Respondent offers a final reason we should not consider the sales of Huber stock to be at arm's length. He argues that the Huber shareholders, by not offering their shares for sale to the public, failed to obtain the optimum price, which respondent assumes is higher than the E&Y value. Respondent suggests that "it is not unreasonable to assume that an unrelated individual or corporation would be willing to pay a premium, in excess of the value Huber corporation sets, to invest in the company." Respondent corroborates this argument by suggesting that the bylaws of Huber provide a right-of-first-refusal provision whereby shares offered to nonfamily members could be purchased by the corporation at a price generally higher than the value that E&Y computes. We disagree.
We reject the notion that Huber must take itself public in order to sell its shares at a fair price. Courts have long recognized the rights of shareholders in closely held companies to remain private.
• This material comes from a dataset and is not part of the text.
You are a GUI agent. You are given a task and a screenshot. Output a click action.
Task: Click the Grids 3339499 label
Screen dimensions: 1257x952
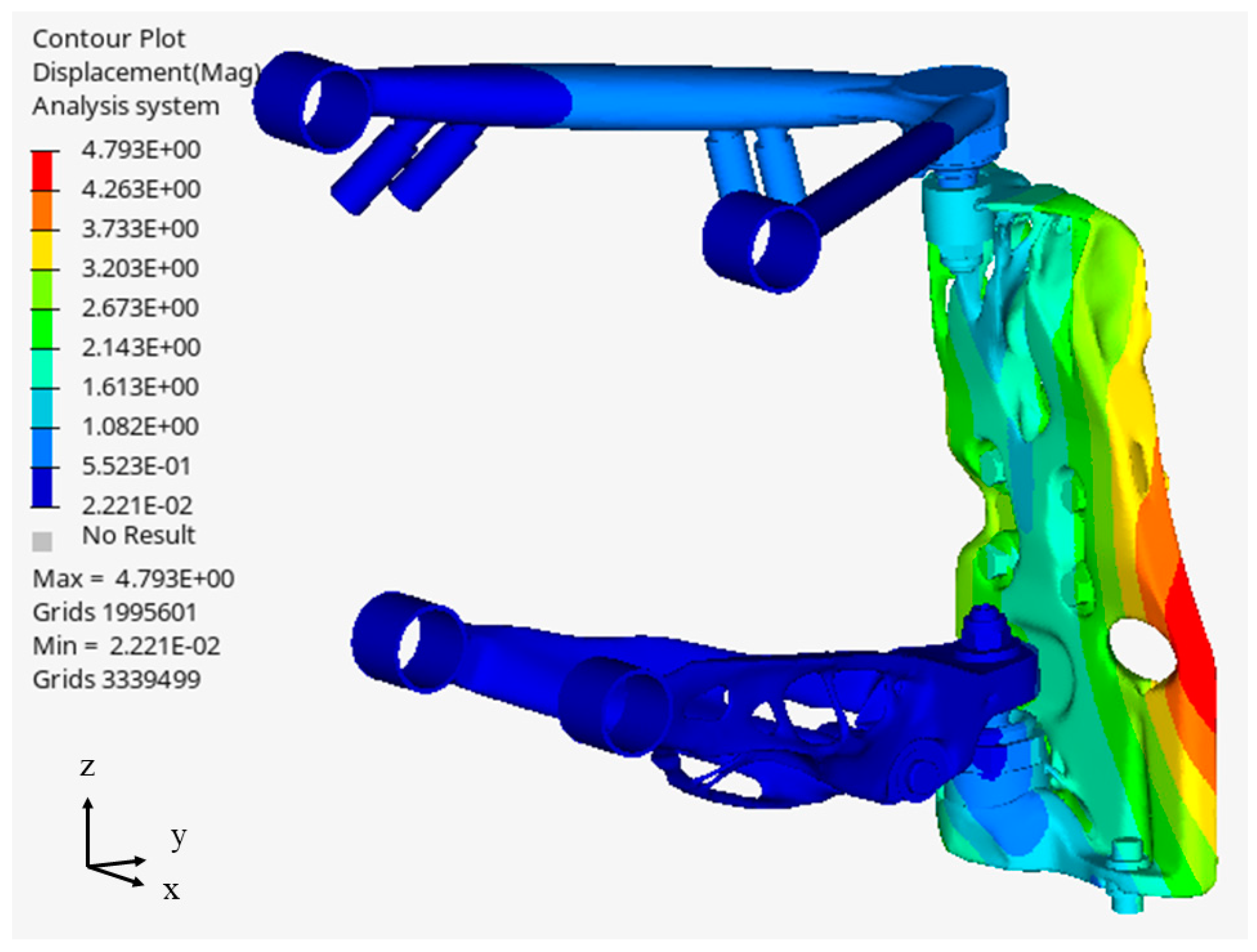coord(116,680)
Estate of Hall v. Commissioner , 92 T.C. 312 (1989). In addition, the CEO, Mr. Francis, provided in his testimony bona fide business purposes for staying private. He testified that keeping Huber private would allow the company to advance key values and have a long-term view of its business.
Respondent takes his argument a step further by postulating that the bona fide business purpose of maintaining family control should be set aside if it serves as a device to "pass an interest to the natural objects of one's bounty or to convey that interest for less than full and adequate consideration." See Estate of True v. Commissioner , T.C. Memo. 2001-167, affd. 390 F.3d 1210 (10th Cir. 2004); Bommer Revocable Trust v. Commissioner , T.C. Memo. 1997-380. This is another instance where respondent narrowly focuses on some of the transactions at issue without taking into account that the E&Y value of the stock was used in many instances. For example, in the case of a charitable donation, a higher value would be preferable because that would result in a larger deduction. We reject respondent's suggestion that almost 250 shareholders would harmoniously accept an artificially low valuation of the Huber stock so that a few people who may or may not be related to them can pay less estate tax. Further, respondent's assumption that offering a stock to the public would have garnered a higher price is purely hypothetical. The only evidence respondent offers is a mischaracterization of the Huber bylaws.
Respondent maintains that the buyback provisions provide a price that is higher than the E&Y value. According to respondent's logic, if the stock were offered to a third party and Huber exercised its right of first refusal, it would buy the shares back at a price higher than the E&Y price. This is incorrect. While the formula price set in the bylaws may be higher than the E&Y value, respondent ignores the fact that any buyback would be at the lower end of the formula price, book value, or price offered by a third party. There is no basis to suggest that there was a market available wherein a potential buyer would purchase Huber shares at a price higher than the E&Y value.
Not only have petitioners prevailed on all of the factors listed in Morissey v. Commissioner , 243 F.3d 1145 (9th Cir. 2001), but several other facts already discussed make their case stronger than that of the taxpayers in Morissey . We conclude that the sales of Huber stock established in the record are arm's-length sales that demonstrate the best reference for the valuation of Huber shares on petitioners' gift tax returns.
To reflect the foregoing,
Decisions will be entered for petitioners in docket Nos.
2728-03, 3054-03, 3553-03, and 1212-04.